• What to work on: The answer must be every line from the entries below that includes "pixels".

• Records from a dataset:
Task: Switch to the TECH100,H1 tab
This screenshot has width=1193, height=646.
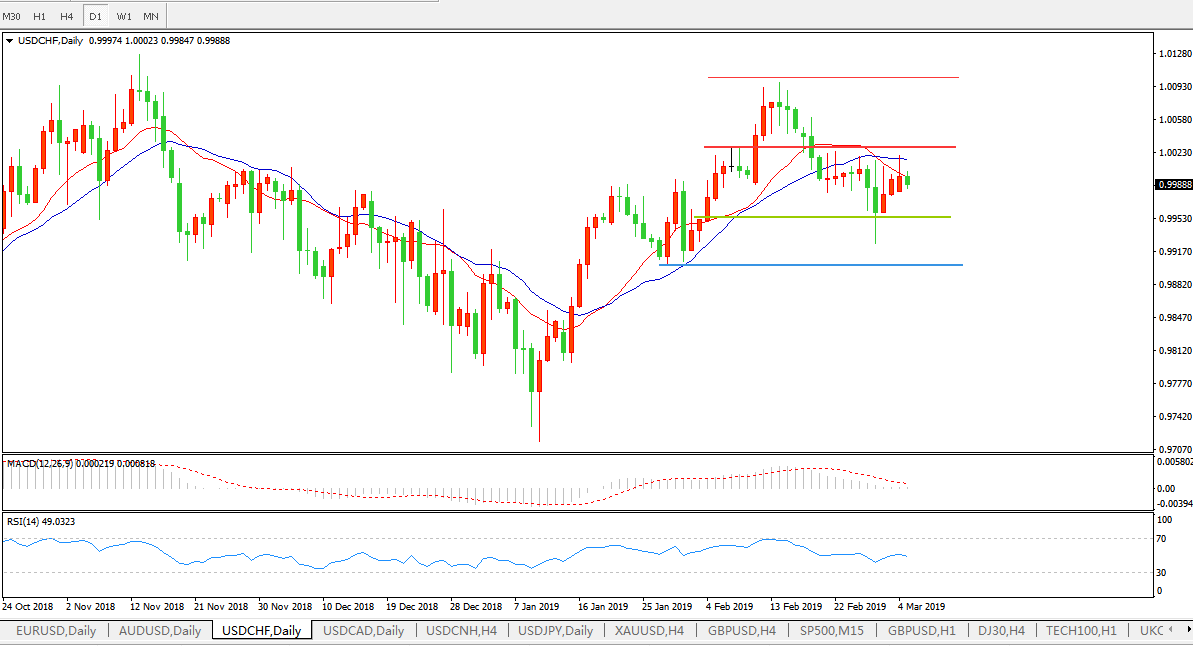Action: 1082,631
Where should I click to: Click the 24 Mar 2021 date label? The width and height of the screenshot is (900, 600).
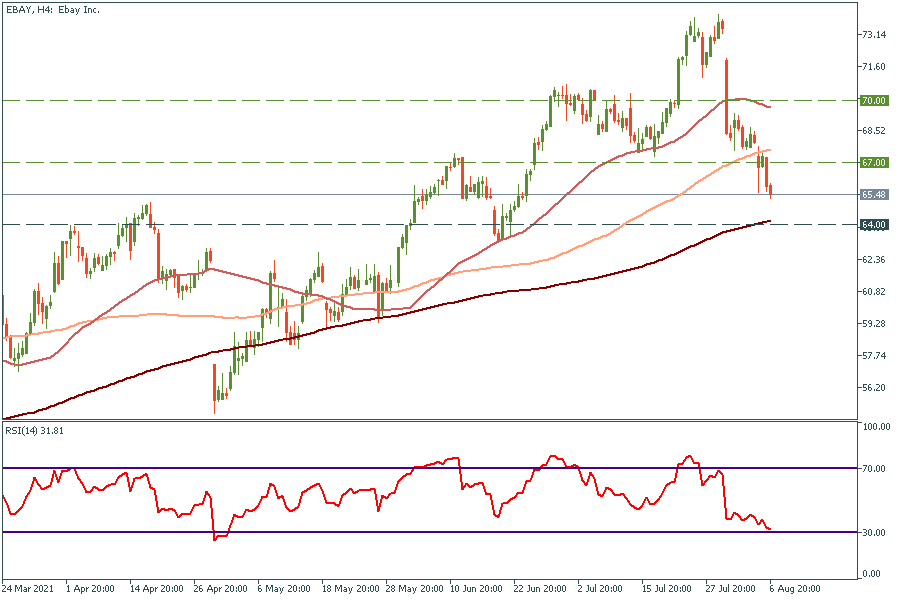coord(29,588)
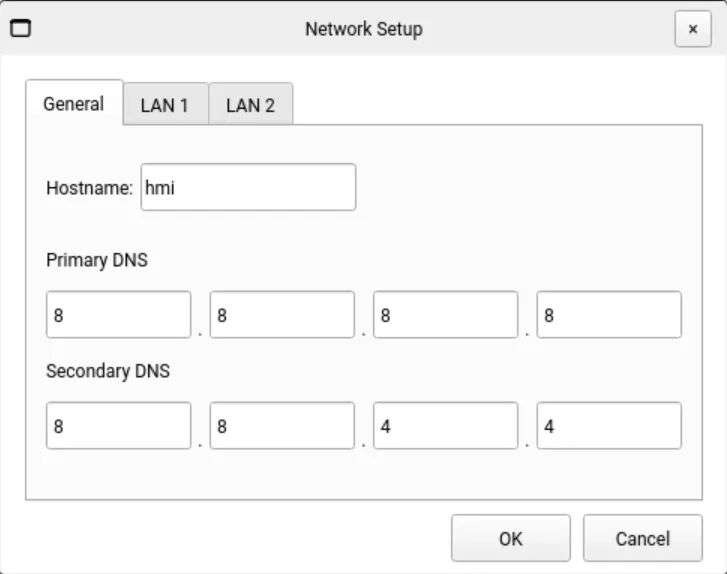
--
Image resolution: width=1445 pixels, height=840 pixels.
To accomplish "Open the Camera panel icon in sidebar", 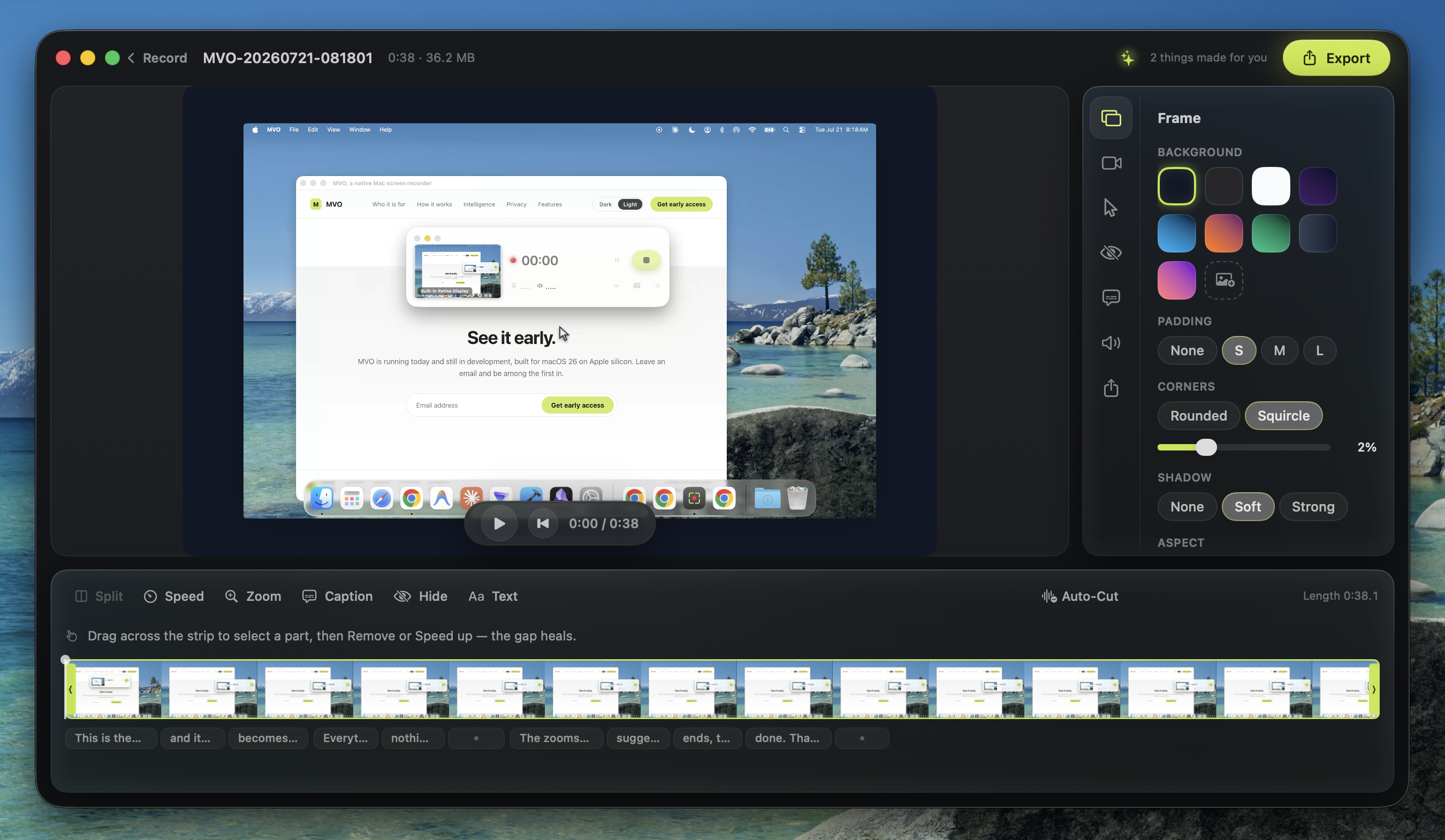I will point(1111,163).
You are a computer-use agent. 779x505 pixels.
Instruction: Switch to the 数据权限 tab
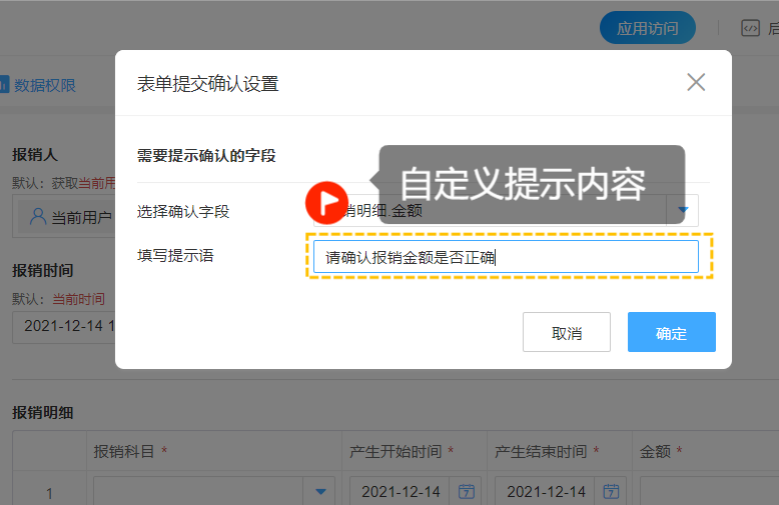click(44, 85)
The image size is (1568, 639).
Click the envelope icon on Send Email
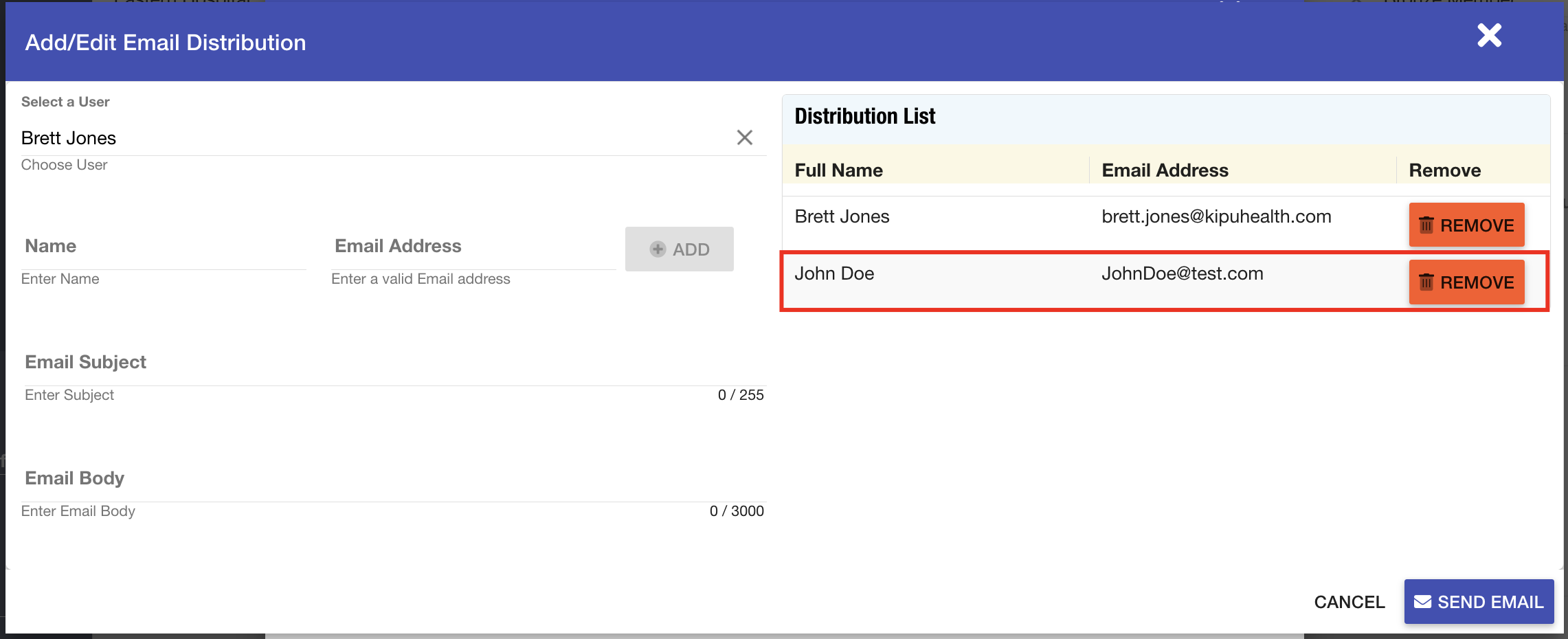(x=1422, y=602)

• Task result:
Image resolution: width=1445 pixels, height=840 pixels.
You are a computer-use agent. 779x505 pixels.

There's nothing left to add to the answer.